§ **What to work on**: For this exercise, the lines from the one with "Open the red card referee news thumbnail" through the end of the material below must be output exactly, without pictures.
-- Records shown follows --
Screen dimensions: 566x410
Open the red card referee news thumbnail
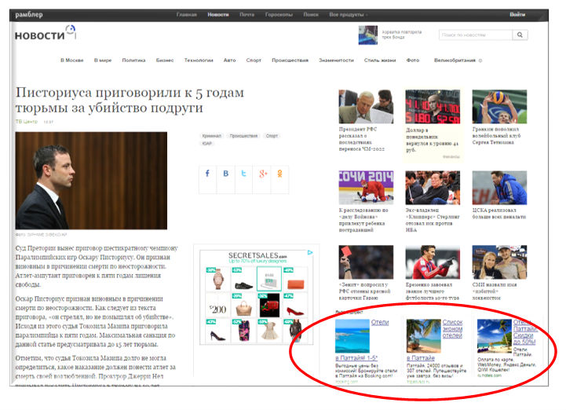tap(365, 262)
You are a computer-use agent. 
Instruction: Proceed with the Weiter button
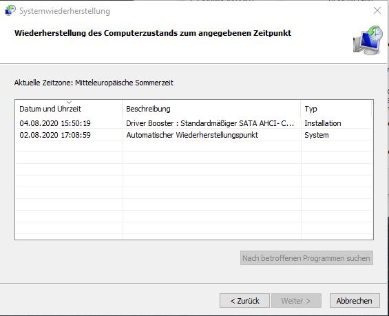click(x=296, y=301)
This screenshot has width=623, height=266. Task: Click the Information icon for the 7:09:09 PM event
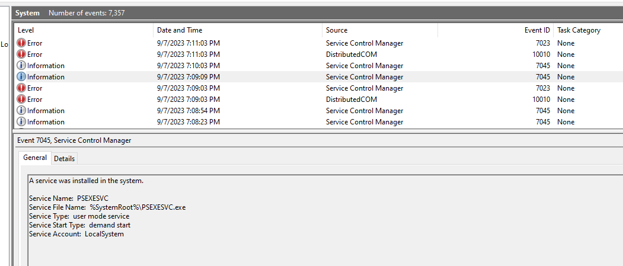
-- Records shown concluded --
§ **Exercise answer**:
Open the red card referee news thumbnail
tap(365, 262)
You are a computer-use agent. 
Instruction: Proceed with the Weiter button
click(x=296, y=301)
This screenshot has width=623, height=266. Task: Click the Information icon for the 7:09:09 PM event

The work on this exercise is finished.